Tuesday, November 15, 2005

UNCLE ROLF'S PORK CHILI CHINOIS

2 lbs Ground Pork or Cheap Pork Chops cut thin
1 jar (26oz) Bertolli’s Vidalia Onion with Roasted Garlic Pasta Sauce
1 can (11oz) pinto beans
1 can (16oz) chopped tomatoes (fire-roasted if preferred)
1 can (7oz) whole kernel sweet corn
1 medium sized sweet onion chopped (Vidalia, Walla Walla, Maui, or Mayan)
1 can (4oz) diced fire-roasted green chiles
2 garlic cloves minced
1 tightly-cupped-hand-palm salt
1 cube Knorr’s chicken bouillon or 1 tblsp Better Than Bouillon Chicken Base
1/3 cup milled flax seed
3 fistfulls turbinado sugar
1 heaping tbsp chili powder
½ rounded tsp ground cummin
1 tsp chopped cilantro
1 tsp chopped sweet basil
1/4 cup apple cider vinergar
1 cup water

(1) Flatten ground pork into thin patties which still hold together.

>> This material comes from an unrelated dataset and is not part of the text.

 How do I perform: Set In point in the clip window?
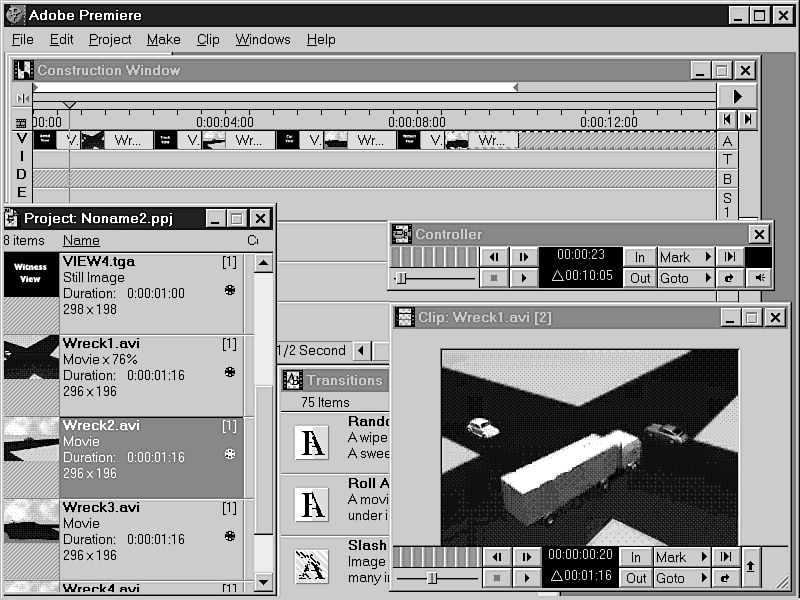point(636,557)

Grill over outdoor grill. Brown on both sides. Squeeze out fat between two towels. Crumble. If chops, cut off fat, grill, brown on both sides, dice. (2) Chop onion and dice garlic. (3) Dump everything, save the vinergar, in pot over medium to low heat 1 hour. (4) Add vinegar in last few moments. (5) Serve topped with cheddar cheese and soda crackers on side. (60 Can be frozen and reheated. (7) Set aside an antacid for use later in evening if needed or Beano beforehand.

Harriet Young, chair of the Coconino County Democratic Committee and Adjunct Faculty in Politics at NAU suggested the chinois sweet and sour.

Rolf Prom, my mother’s brother and ideal bachelor uncle, gave great Christmas presents. Rather than going to college, he joined the Navy during WWI. After my father died, at the behest of my mother, he took over many of the tasks of a father in my rearing. A mechanic, he helped me rebuild a Ford Model A. We went camping. He coached me to ski, taught me the skills of outdoor living, in tracking, reading trails, fly casting, and cooking with cast iron over campfires. Later in life he married a Fundamentalist and sadly died soon thereafter.

The Rev. Dana Prom Smith, S.T.D., Ph.D.